Saturday, 22 December 2018

Dawson 7, part b. Final part of my notes.

This post completes my notes on the second part of Dawson's book "Progress and Religion". In the New Year I will post giving some final comments on the text and, hopefully, listing in summary the basic elements and factors that Dawson speaks of. 
The major religions can indeed be criticised today. Intellectual absolutism, a focus on the metaphysical, and a preoccupation with the Eternal, have all tended to turn men’s minds away from the material world and to devalue natural knowledge. Today’s culture wants a religion which leads to social action and development.
Whether or not we set Christianity aside today in favour of the new movement of evolutionary vitalism, what is present in our culture is firstly, moral idealism. This is the fruit of an age of religious faith and spiritual discipline. Secondly, humanitarianism. This is the fruit of a society that has worshipped the Incarnation – the Divine humanity of Jesus Christ. But if dogmatic Christianity is rejected, this humanitarianism will be divorced from its foundation, and it will not then continue to exist in the same way.
A created, non-organic religion will be neither truly religious nor completely rational, and so it will fail. The West then, has two choices; either to abandon Christianity, and with it faith in progress and humanity, or embrace anew moral idealism and humanitarianism. Whichever takes place the religious impulse needs to be expressed openly and not in furtive ways. Yes, it is true that a religion without Revelation is still attractive, but this is also a religion without history. But one of the great characteristics of Christianity is that it is historical, and is not merely an unprogressive metaphysic, as in Eastern religions. Nor is Christianity purely rational. The discursive reason is arid ground for a dynamic religion; metaphysics is necessary if reason and religion are to meet. On the other hand, the religious impulse finds rich soil in historical reality. All religions, even Oriental ones, need something of this. In Christianity, the historical element is identified with the transcendent and gives humanity its value. Christianity is, in fact, the Religion of Progress. What flows out of Christianity is not an abstract idea, but spiritual values in history. With Christianity something new has entered into history and has created a new order of creative, spiritual progress. This is not grasped by Reason, a faculty which organises the past, but is grasped by Faith, which is the promise of the future.
Christianity is also the source of that movement which genuinely nurtures humanity. A real humanitarianism needs the support of a positive religious tradition. The desire for a just social order, which was once the vision of classical Liberalism (whose root is a religious impulse), will diminish if it is not reinforced by spiritual conviction. In the past society was given moral force by Christianity, enabling it to grapple with and dominate its circumstances. Science does not have that influence; it cannot organize and transform human existence alone. It needs a moral purpose to drive it.
Oriental religions tend to deny the importance of the material world, and thus support the view that religion is incompatible with science. Christianity is different; it does not see the material world as evil. It does not reject nature, but rather, seeks its ennoblement. The way in which Western science and law has organized nature is not alien to Christianity, but is analogous to the progressive spiritualization of human nature by Christianity. The future of humanity depends upon the harmony and co-ordination of these two processes.
Today, the West is absorbed in the task of material organization, to the detriment of moral and spiritual unity. Yet, these two elements – science and religion – have given Europe its distinctive character.
Without religion, society becomes a neutral force – for aimless material activity – which can tend towards either, militarism or economic exploitation, or towards serving humanity in a genuine way.
Without science, society becomes immobile and unprogressive.
Europe has never possessed the natural unity of the other great cultures. A spiritual foundation, rather than a political one, was the uniting factor. And in being that foundation we see that the Church was a much nobler institution than the State.
Today, we take it for granted that it is materialism that unifies society, and that religion is a source of division. However, the marginalization of religion has led to the impoverishment of our culture. The state of society today is an anomaly and is not the normal condition of humanity.
Culture is essentially a spiritual community, which transcends economic and political orders. The genuine organ of culture is the Church, not the State.

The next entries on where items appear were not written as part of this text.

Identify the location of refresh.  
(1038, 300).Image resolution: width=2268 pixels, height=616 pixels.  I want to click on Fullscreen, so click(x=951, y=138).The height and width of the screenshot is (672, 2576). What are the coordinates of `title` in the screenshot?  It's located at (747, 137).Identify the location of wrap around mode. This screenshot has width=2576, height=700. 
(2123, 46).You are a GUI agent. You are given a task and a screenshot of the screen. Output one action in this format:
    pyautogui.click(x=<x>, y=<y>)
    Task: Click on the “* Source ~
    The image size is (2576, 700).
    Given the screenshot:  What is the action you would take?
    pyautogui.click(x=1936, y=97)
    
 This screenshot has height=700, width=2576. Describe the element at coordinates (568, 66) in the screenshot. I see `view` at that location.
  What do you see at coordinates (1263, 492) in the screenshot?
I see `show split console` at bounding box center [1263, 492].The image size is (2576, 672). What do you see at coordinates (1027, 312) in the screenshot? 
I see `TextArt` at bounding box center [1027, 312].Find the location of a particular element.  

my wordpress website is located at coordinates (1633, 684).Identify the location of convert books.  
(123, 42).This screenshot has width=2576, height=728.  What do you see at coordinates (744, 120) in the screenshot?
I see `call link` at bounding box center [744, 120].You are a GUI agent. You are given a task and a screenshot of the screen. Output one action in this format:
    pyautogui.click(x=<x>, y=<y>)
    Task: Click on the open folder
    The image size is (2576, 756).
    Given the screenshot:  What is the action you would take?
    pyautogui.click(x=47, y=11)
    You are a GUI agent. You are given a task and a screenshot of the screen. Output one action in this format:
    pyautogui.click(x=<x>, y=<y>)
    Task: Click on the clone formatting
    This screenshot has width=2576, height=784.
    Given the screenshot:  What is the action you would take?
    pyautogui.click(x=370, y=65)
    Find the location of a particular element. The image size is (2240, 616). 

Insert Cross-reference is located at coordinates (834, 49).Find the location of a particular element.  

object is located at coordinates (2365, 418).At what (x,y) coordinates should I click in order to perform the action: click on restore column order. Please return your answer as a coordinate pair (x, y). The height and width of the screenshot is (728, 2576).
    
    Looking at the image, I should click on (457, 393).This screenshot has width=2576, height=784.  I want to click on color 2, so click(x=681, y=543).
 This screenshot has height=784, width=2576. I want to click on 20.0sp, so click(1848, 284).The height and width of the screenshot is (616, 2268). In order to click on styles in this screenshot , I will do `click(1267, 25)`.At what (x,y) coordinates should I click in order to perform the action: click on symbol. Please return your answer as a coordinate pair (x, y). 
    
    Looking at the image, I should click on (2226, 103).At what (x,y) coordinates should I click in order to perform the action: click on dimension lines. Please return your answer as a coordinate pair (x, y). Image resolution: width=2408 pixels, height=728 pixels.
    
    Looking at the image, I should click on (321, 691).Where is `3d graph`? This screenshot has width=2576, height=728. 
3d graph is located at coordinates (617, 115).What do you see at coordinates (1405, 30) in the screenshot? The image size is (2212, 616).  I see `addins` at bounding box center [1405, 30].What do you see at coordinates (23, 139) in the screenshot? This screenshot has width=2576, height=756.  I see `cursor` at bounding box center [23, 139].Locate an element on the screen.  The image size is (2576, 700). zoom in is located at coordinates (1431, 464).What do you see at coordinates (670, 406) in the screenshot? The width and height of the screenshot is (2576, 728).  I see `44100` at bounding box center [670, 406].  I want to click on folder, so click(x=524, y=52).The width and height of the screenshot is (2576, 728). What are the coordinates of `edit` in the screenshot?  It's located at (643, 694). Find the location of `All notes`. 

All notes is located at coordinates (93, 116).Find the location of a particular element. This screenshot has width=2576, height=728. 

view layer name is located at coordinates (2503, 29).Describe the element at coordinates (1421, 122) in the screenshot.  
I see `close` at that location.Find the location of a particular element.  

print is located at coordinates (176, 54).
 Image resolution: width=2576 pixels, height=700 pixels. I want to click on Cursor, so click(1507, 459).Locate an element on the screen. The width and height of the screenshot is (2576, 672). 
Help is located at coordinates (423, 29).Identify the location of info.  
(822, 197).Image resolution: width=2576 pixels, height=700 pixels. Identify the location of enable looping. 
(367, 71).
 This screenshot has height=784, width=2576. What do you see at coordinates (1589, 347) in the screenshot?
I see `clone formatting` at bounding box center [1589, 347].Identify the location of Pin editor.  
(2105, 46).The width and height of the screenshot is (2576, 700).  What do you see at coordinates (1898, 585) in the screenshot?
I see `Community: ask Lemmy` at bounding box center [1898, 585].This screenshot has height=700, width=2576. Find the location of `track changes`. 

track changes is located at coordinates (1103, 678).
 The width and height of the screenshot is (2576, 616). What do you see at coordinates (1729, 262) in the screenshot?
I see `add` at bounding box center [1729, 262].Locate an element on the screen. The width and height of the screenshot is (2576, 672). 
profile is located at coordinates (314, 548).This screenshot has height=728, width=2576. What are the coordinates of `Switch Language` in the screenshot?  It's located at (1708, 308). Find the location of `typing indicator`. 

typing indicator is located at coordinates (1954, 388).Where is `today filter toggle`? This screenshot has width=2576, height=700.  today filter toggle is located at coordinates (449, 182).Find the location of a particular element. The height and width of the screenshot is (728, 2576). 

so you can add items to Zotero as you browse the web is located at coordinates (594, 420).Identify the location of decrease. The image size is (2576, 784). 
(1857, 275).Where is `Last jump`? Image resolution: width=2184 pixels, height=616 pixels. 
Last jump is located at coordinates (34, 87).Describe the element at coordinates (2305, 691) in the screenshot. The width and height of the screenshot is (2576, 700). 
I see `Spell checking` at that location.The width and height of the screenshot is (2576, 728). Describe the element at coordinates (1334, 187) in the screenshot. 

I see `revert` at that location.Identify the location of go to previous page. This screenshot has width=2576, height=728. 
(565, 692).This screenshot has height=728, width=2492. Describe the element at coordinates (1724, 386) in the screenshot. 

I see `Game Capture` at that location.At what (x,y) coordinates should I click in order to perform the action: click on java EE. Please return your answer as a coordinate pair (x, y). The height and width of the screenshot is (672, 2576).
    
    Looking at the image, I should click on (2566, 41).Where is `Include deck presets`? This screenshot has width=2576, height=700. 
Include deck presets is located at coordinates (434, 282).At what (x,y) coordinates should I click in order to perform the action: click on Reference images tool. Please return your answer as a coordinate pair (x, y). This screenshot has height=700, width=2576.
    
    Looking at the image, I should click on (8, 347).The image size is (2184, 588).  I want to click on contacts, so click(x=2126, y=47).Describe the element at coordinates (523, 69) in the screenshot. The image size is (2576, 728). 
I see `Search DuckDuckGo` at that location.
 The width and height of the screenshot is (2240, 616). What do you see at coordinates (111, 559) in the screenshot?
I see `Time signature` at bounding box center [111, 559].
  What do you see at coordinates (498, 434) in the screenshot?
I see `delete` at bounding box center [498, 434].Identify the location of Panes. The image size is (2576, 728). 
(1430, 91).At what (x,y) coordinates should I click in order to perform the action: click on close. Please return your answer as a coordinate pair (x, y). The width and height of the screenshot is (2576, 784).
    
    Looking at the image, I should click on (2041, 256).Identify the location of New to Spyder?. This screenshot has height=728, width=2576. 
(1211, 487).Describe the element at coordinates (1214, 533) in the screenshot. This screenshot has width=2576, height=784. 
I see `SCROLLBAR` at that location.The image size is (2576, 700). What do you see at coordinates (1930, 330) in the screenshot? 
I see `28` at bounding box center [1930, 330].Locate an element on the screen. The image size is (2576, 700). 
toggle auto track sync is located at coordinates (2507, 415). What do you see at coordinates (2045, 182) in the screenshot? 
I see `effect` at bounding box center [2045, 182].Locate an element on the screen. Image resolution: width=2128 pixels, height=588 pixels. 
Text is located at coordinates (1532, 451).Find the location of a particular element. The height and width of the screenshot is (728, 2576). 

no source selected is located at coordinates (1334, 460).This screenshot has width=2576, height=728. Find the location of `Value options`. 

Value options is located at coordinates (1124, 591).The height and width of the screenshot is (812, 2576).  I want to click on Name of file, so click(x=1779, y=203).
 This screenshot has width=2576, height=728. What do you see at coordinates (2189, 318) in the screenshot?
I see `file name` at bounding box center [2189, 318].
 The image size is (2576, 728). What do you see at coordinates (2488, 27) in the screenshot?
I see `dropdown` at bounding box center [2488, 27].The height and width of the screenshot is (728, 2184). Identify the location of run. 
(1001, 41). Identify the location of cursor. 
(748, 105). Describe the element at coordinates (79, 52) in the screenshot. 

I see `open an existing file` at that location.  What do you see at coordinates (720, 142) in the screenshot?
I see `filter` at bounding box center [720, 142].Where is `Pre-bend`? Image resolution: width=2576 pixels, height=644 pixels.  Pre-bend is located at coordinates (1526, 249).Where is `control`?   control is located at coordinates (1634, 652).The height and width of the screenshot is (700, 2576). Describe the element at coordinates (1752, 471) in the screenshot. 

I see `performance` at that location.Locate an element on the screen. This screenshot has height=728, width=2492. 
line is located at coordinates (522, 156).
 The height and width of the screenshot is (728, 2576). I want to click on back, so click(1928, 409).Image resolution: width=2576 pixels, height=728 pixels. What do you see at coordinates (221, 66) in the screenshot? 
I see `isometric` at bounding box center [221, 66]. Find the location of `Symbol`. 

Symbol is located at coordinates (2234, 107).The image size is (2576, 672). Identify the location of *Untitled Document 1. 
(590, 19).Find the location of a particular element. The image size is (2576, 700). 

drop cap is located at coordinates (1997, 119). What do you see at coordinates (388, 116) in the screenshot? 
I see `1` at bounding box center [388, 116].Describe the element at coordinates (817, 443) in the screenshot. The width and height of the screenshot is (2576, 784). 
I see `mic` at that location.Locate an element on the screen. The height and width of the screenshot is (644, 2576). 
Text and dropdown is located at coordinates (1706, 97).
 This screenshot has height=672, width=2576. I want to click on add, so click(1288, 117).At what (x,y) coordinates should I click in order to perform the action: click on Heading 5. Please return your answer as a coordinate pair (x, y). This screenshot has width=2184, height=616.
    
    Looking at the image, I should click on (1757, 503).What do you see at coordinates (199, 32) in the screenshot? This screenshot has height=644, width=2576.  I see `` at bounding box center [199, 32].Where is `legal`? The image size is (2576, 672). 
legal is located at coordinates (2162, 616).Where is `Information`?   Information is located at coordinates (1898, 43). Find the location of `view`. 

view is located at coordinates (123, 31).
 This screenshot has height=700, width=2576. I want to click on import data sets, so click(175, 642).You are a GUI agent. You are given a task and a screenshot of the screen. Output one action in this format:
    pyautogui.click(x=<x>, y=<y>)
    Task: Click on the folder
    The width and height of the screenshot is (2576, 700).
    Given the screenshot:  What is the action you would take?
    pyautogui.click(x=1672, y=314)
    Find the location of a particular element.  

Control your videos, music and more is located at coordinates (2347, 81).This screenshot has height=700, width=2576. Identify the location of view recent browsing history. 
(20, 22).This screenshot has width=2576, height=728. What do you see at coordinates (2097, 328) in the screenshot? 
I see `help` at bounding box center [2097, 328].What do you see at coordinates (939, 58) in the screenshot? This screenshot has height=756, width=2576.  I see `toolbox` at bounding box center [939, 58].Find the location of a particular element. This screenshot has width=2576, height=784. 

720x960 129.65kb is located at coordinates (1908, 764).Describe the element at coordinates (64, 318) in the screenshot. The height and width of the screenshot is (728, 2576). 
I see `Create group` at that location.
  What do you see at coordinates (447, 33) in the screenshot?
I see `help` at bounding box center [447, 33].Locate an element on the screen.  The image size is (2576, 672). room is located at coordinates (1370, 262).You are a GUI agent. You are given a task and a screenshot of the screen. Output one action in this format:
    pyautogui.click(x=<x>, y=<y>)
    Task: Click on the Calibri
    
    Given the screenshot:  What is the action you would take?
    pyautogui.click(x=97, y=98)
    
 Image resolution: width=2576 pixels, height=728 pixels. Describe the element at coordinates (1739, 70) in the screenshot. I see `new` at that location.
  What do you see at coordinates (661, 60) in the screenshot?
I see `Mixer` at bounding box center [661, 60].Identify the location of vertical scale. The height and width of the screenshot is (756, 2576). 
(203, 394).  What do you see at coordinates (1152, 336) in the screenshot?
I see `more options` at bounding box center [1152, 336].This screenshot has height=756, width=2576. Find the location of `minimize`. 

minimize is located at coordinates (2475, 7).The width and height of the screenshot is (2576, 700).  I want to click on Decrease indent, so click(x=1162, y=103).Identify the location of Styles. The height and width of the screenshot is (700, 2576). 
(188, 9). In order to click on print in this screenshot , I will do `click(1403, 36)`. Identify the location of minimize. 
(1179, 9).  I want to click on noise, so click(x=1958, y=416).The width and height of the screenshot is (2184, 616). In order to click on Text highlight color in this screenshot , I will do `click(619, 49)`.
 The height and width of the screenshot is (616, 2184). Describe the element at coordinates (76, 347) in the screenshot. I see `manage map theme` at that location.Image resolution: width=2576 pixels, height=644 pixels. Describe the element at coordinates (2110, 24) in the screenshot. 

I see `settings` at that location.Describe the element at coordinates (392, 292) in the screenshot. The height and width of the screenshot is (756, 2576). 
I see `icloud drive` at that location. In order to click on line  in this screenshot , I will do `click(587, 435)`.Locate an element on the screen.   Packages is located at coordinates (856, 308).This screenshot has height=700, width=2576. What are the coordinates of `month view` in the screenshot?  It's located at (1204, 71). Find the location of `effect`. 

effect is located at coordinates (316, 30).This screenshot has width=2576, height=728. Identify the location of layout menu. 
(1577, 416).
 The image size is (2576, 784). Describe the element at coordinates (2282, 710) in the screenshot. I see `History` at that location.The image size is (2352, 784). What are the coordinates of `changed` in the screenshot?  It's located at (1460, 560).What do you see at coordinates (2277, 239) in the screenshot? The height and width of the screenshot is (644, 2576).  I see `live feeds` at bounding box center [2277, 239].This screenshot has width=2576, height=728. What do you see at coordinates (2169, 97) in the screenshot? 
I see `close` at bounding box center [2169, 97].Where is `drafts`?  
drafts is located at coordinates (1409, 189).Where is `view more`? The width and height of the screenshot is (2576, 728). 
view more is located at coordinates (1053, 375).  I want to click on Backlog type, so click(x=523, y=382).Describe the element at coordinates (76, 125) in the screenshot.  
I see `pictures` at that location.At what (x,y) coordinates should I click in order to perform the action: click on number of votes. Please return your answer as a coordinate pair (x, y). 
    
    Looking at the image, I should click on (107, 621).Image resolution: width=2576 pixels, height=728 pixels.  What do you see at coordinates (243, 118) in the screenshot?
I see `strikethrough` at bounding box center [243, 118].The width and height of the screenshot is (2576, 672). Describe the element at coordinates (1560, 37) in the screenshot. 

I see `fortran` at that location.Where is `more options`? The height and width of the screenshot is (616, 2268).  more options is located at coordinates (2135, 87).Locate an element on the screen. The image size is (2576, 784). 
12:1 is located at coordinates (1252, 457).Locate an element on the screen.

The Church is the embodiment of a spiritual tradition, resting not upon a material power (the State), but on the free adhesion of the individual. In the past, the Church co-existed with multiple States, without absorbing or being absorbed by them. This co-existence enabled both material independence and political freedom, and it gave rise to the wider unity of our civilization. This process of spiritual integration is the true goal of human progress.